(WHAT TO PRODUCE): Line by line, reproduce the records exactly.

(MATERIAL PROVIDED):
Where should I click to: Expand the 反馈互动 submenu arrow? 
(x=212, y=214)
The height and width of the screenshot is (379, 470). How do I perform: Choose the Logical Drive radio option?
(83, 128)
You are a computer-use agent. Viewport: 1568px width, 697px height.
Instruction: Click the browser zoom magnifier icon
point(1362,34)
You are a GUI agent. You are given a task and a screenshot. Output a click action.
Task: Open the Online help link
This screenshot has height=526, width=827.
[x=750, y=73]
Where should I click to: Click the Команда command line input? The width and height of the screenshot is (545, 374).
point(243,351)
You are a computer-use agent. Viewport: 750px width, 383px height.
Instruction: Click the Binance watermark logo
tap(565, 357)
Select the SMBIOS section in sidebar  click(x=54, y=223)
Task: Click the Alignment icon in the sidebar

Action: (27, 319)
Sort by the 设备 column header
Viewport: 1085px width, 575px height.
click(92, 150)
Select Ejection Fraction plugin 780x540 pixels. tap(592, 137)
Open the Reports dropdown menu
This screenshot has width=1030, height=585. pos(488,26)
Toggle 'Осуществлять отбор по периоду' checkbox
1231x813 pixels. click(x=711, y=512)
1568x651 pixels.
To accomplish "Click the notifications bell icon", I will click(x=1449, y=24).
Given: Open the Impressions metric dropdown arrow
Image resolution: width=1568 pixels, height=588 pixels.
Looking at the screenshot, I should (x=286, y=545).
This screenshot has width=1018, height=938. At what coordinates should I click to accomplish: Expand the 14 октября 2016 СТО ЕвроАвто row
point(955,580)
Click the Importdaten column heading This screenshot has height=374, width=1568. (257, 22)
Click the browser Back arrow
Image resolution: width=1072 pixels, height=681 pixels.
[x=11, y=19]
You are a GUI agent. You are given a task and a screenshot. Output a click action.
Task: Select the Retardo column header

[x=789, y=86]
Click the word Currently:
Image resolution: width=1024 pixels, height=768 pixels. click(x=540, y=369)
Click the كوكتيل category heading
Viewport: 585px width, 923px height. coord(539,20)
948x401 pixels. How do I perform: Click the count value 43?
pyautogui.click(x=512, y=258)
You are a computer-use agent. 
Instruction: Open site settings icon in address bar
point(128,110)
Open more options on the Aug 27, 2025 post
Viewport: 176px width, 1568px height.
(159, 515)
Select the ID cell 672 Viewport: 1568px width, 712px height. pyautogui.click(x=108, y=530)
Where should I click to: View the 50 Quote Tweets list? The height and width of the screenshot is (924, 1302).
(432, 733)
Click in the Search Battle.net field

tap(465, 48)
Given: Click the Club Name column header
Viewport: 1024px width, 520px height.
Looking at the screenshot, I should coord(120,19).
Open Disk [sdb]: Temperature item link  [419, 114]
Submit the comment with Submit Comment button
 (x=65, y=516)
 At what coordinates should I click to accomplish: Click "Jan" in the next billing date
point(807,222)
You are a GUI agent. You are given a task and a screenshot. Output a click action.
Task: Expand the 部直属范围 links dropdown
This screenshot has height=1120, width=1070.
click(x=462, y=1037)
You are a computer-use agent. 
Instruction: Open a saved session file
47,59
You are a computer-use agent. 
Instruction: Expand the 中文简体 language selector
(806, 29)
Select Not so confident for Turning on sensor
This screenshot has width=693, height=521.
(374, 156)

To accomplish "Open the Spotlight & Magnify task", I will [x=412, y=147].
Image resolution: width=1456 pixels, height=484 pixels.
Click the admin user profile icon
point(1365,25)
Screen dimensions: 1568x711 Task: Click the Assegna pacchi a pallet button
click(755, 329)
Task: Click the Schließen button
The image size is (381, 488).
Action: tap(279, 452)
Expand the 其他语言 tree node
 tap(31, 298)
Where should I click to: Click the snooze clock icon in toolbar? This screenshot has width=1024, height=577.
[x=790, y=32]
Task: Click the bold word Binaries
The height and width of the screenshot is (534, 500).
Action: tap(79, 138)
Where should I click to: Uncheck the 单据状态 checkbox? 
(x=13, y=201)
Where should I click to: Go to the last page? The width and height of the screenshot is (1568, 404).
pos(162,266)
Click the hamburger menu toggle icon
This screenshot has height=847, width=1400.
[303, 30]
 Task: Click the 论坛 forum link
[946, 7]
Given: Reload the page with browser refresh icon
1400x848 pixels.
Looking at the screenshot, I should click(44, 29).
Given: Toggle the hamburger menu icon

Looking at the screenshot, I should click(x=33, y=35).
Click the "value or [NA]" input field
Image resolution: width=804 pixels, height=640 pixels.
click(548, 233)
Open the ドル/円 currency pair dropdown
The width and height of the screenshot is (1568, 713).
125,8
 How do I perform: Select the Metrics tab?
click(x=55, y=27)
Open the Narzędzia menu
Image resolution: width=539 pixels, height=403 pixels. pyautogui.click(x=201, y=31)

(EXERCISE RESPONSE):
Where should I click to: Expand the 反馈互动 submenu arrow? 
(x=212, y=214)
The height and width of the screenshot is (379, 470). How do I perform: Choose the Logical Drive radio option?
(83, 128)
You are a computer-use agent. Viewport: 1568px width, 697px height.
Instruction: Click the browser zoom magnifier icon
point(1362,34)
You are a GUI agent. You are given a task and a screenshot. Output a click action.
Task: Open the Online help link
This screenshot has height=526, width=827.
[x=750, y=73]
Where should I click to: Click the Команда command line input? The width and height of the screenshot is (545, 374).
point(243,351)
You are a computer-use agent. Viewport: 750px width, 383px height.
Instruction: Click the Binance watermark logo
tap(565, 357)
Select the SMBIOS section in sidebar  click(x=54, y=223)
Task: Click the Alignment icon in the sidebar

Action: (27, 319)
Sort by the 设备 column header
Viewport: 1085px width, 575px height.
click(92, 150)
Select Ejection Fraction plugin 780x540 pixels. tap(592, 137)
Open the Reports dropdown menu
This screenshot has width=1030, height=585. pos(488,26)
Toggle 'Осуществлять отбор по периоду' checkbox
1231x813 pixels. click(x=711, y=512)
1568x651 pixels.
To accomplish "Click the notifications bell icon", I will click(x=1449, y=24).
Given: Open the Impressions metric dropdown arrow
Image resolution: width=1568 pixels, height=588 pixels.
Looking at the screenshot, I should (x=286, y=545).
This screenshot has width=1018, height=938. At what coordinates should I click to accomplish: Expand the 14 октября 2016 СТО ЕвроАвто row
point(955,580)
Click the Importdaten column heading This screenshot has height=374, width=1568. (257, 22)
Click the browser Back arrow
Image resolution: width=1072 pixels, height=681 pixels.
[x=11, y=19]
You are a GUI agent. You are given a task and a screenshot. Output a click action.
Task: Select the Retardo column header

[x=789, y=86]
Click the word Currently:
Image resolution: width=1024 pixels, height=768 pixels. click(x=540, y=369)
Click the كوكتيل category heading
Viewport: 585px width, 923px height. coord(539,20)
948x401 pixels. How do I perform: Click the count value 43?
pyautogui.click(x=512, y=258)
You are a computer-use agent. 
Instruction: Open site settings icon in address bar
point(128,110)
Open more options on the Aug 27, 2025 post
Viewport: 176px width, 1568px height.
(159, 515)
Select the ID cell 672 Viewport: 1568px width, 712px height. pyautogui.click(x=108, y=530)
Where should I click to: View the 50 Quote Tweets list? The height and width of the screenshot is (924, 1302).
(432, 733)
Click in the Search Battle.net field

tap(465, 48)
Given: Click the Club Name column header
Viewport: 1024px width, 520px height.
Looking at the screenshot, I should coord(120,19).
Open Disk [sdb]: Temperature item link  [419, 114]
Submit the comment with Submit Comment button
 (x=65, y=516)
 At what coordinates should I click to accomplish: Click "Jan" in the next billing date
point(807,222)
You are a GUI agent. You are given a task and a screenshot. Output a click action.
Task: Expand the 部直属范围 links dropdown
This screenshot has height=1120, width=1070.
click(x=462, y=1037)
You are a computer-use agent. 
Instruction: Open a saved session file
47,59
You are a computer-use agent. 
Instruction: Expand the 中文简体 language selector
(806, 29)
Select Not so confident for Turning on sensor
This screenshot has width=693, height=521.
(374, 156)

To accomplish "Open the Spotlight & Magnify task", I will [x=412, y=147].
Image resolution: width=1456 pixels, height=484 pixels.
Click the admin user profile icon
point(1365,25)
Screen dimensions: 1568x711 Task: Click the Assegna pacchi a pallet button
click(755, 329)
Task: Click the Schließen button
The image size is (381, 488).
Action: tap(279, 452)
Expand the 其他语言 tree node
 tap(31, 298)
Where should I click to: Click the snooze clock icon in toolbar? This screenshot has width=1024, height=577.
[x=790, y=32]
Task: Click the bold word Binaries
The height and width of the screenshot is (534, 500).
Action: tap(79, 138)
Where should I click to: Uncheck the 单据状态 checkbox? 
(x=13, y=201)
Where should I click to: Go to the last page? The width and height of the screenshot is (1568, 404).
pos(162,266)
Click the hamburger menu toggle icon
This screenshot has height=847, width=1400.
[303, 30]
 Task: Click the 论坛 forum link
[946, 7]
Given: Reload the page with browser refresh icon
1400x848 pixels.
Looking at the screenshot, I should click(44, 29).
Given: Toggle the hamburger menu icon

Looking at the screenshot, I should click(x=33, y=35).
Click the "value or [NA]" input field
Image resolution: width=804 pixels, height=640 pixels.
click(548, 233)
Open the ドル/円 currency pair dropdown
The width and height of the screenshot is (1568, 713).
125,8
 How do I perform: Select the Metrics tab?
click(x=55, y=27)
Open the Narzędzia menu
Image resolution: width=539 pixels, height=403 pixels. pyautogui.click(x=201, y=31)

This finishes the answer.